Pick up the article on the Large Hadron Collider below and continue it from its final sentence.

▸ Document extract

- Opening Delimiter -

The Large Hadron Collider is a wonder of the modern world, our version of the great pyramid at Giza, but built by 10,000 scientists and engineers.
It’s a giant ring, 27 kilometres around, running 100 metres beneath the surface of France and Switzerland. Physicists use it to rev protons up to 99.999999% the speed of light before smashing them together to reveal the building blocks of the universe.
Simply building the LHC was a monumental achievement – it has the largest refrigeration system on the planet and magnets coiled with enough superconducting wire to stretch to the sun and back five times.
And it works. In 2012, physicists used it to discover the Higgs boson, a result hailed as one of the great scientific breakthroughs in human history.
But the biggest machine ever built is not big enough.
The LHC is still young, with another 15 years of groundbreaking research to come. Yet physicists already know that some of the biggest challenges in particle physics lie just outside its reach. And they’re already planning bigger things.
There are two “big questions” the LHC’s successor will try to answer, says Geoff Taylor, a particle physicist at the University of Melbourne in Australia and the European Organisation for Nuclear Research (CERN), which operates the LHC.

- Closing Delimiter -

▸ Material provided
- Opening Delimiter -

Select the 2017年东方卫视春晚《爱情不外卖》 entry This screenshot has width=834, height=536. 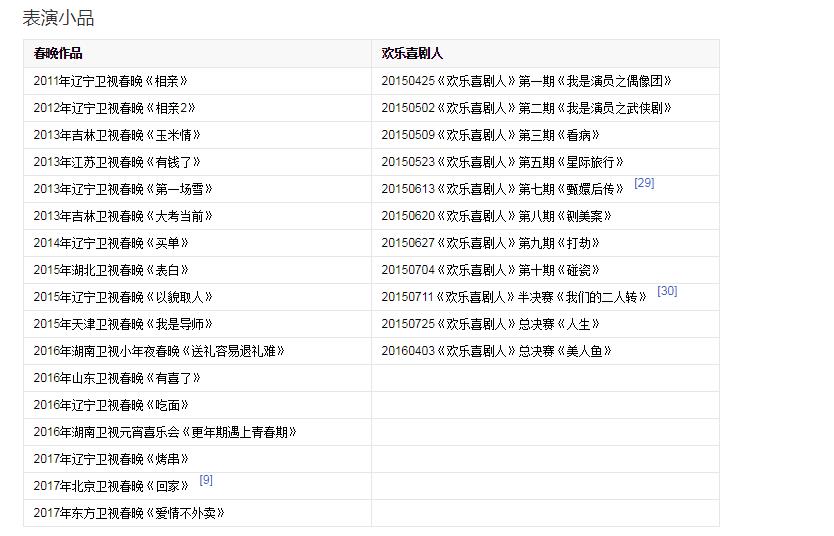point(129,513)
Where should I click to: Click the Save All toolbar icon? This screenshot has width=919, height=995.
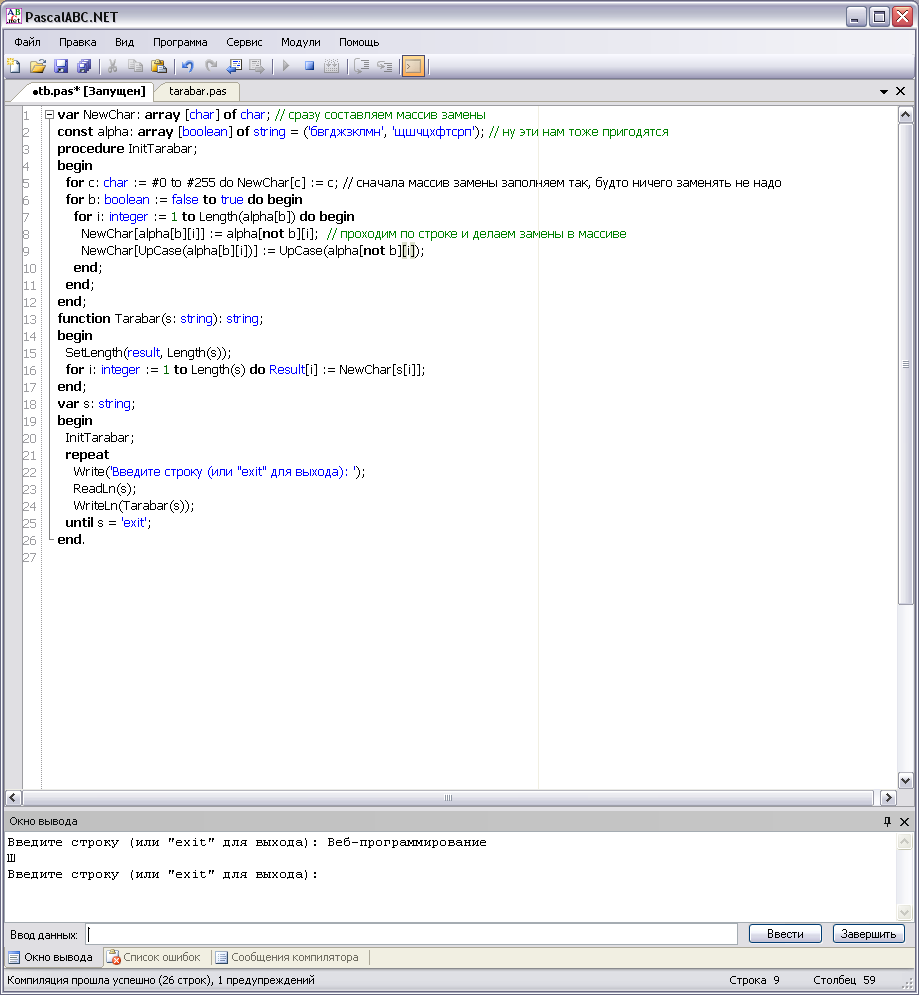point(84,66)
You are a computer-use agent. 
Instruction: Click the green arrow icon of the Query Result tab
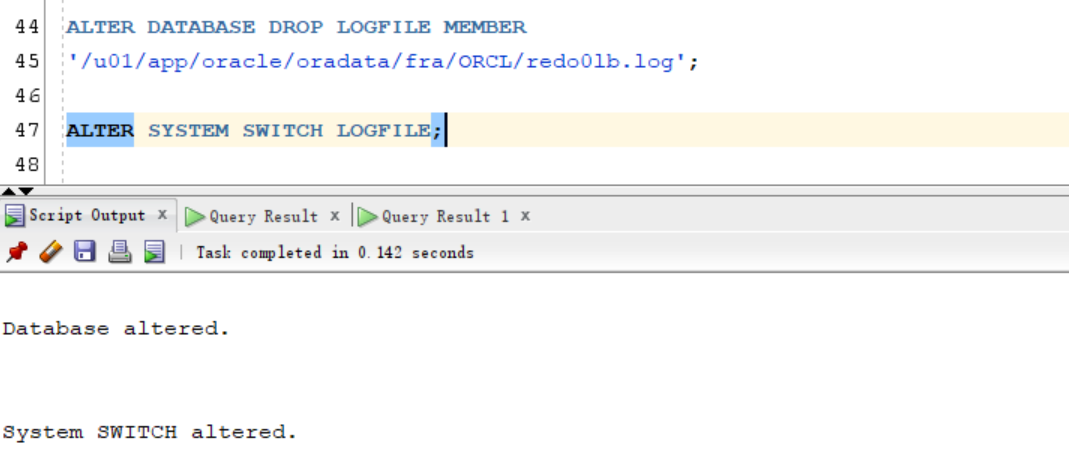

- Closing Delimiter -

▸ Exercise result
“What are the details of the Higgs? And what is the dark matter particle – or particles?”
Finding the Higgs was “the physics version of the discovery of DNA”, according to Sir Peter Knight, president of the Institute of Physics in the UK.
And, like DNA or any other great discovery in science, the Higgs boson provoked more questions than it provided answers.
At just 130 times the mass of the proton, the Higgs was a lot lighter than many physicists expected. Why? We’ve so far only found one Higgs particle, yet some theories predict at least four other – do they exist? Does the Higgs mechanism, which gives mass to most subatomic particles, work just as the standard model says it should? What exactly can the Higgs decay into?
The LHC can’t answer these questions because it can’t produce Higgs bosons in great enough numbers or in conditions clean enough to observe clearly. To do that, we need a new collider, a so-called “Higgs factory”, tuned to produce the Higgs en masse.
This new field of Higgs physics could tie up many of the loose ends in the standard model of particle physics, but the ultimate prize would be to go beyond the standard model itself, and thereby solve one of the great mysteries in all physics.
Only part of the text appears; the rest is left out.